Domestic Production Is Central to the TateJones Mission

In September 2018, high school friends Shawn Harrison and Stacey Horton launched TateJones, a female-founded, Los Angeles–based luxury-basics brand made in the City of the Angels.

For Harrison, who formerly owned a photo-production company, she found Horton, a former interior designer, to be the perfect partner as the two thrive on pursuing creative projects and share a passion for quality apparel.

“We started with a vision of creating garments that could be truly lived in from day to night or night to day depending on your lifestyle,” Harrison said. “We wanted something that could go between home, bedroom and office or following kids, hanging out with friends and traveling.”

Designing for themselves and, eventually, their families, Harrison and Horton created a collection of sweatshirts, oversized and more-fitted T-shirts, sweatpants and lounge shorts that include streetwear-style details and luxurious fabrics. Their color palette relies only on black and pepper white, a creamy hue. Each of the pieces could be worn either during a lazy day at home or paired with accessories and more-tailored garments to create looks perfect for the office or a night out.
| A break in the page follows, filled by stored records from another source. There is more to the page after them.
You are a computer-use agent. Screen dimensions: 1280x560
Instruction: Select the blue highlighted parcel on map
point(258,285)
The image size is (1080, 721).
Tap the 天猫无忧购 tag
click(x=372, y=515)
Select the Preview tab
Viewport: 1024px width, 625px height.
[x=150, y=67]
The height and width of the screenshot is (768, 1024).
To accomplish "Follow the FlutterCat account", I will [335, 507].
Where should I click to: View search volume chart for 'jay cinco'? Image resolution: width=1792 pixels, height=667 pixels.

With four children, three of whom are Millennial adults, Horton found inspiration through observing how the older children dressed, eventually incorporating design elements that reflected the stylish yet easy dressing she saw.

“My three adult children are all very on-trend, but I noticed the way they were expressing their creativity and fashion. It was this circulation of clothes on repeat. In reality, they were going to bed in what they wore during the day and basically doing the same thing over and over again,” Horton said. “When Shawn and I started talking about this, it resonated with me right away.”

Using a small-batch approach to manufacturing, the women of TateJones release a few pieces gradually throughout the year. With partners including Asher Fabric Concepts, Epic Textiles and Pacific Knits, they are proud to not only be made in Los Angeles but also sourcing their cotton, Modal and Supima fabrics in the United States.

“We knew right away that we wanted to be in L.A. and produce in L.A. We respect and appreciate the city. We knew we would find everything we needed in L.A.,” Horton said. “It was important for our company ethos to court local businesses. We want to give back to the local economy. It’s helped us serve the interests of our customers. It’s helpful to the health of the entire domestic process.”

One element of the brand’s manufacturing is sourced from outside the United States. Using Shindo stretch twill from Japan, TateJones features this material to highlight details that are usually overlooked on apparel.

“That grosgrain is on our drawstring bottoms, it details many of our sweatshirts and borders all of our pockets for that little special luxury,” Horton said.

As a brand that relies on domestic manufacturing, TateJones is also committed to a more-sustainable approach throughout its entire supply chain. Harrison and Horton note that by manufacturing apparel in Los Angeles they are reducing TateJones’s carbon footprint, but they also wanted to do more by relying on boxes, tissue and tape that are eco-friendlier than traditional options.

As one of the most notoriously pollutive components of packaging, sourcing sustainable poly bags posed a challenge, but Harrison and Horton remained committed to finding an eco-friendlier option and discovered a product that is produced in the United States from 100 percent recycled content and is recyclable at locations where #4 flexible plastic is processed.

“Making the commitment to not source from China is difficult—down to every little thing such as our tissue paper. The research and the time it takes to keep everything in the U.S. and sustainable is extremely enlightening,” Harrison said. “The packaging is an integral part of our business. We wanted to do it sustainably.”

Relying on a direct-to-consumer approach for selling their pieces, Harrison and Horton are not connecting with retail partners—yet. It is important to their mission to establish the brand’s reputation with their customers before opening up their collection to other businesses.

“We wanted to build a brand at a pace that works well for us,” Harrison said. “It is strong and it has its own character. We wanted the brand to become the brand before we started going into a lot of different directions.”

The tactic has proven successful as the women have noticed return customers buying their pieces as the brand continues to drop new product. As the year closes in on the fourth quarter, TateJones will release three new styles in time for the holidays but will also continue to sell its pieces from previous seasons. At least two new styles will be released in the spring.

“Given time, maybe those things will shift a bit, but a big mandate is to keep those core pieces there,” Horton said. “We are super honored. Our clients now are into their third buying trend and they keep coming back. We want to keep those original pieces in our line.”

Available online at, the brand offers men’s styles in S–XL and women’s pieces in sizes XXS–L priced at $65–$240.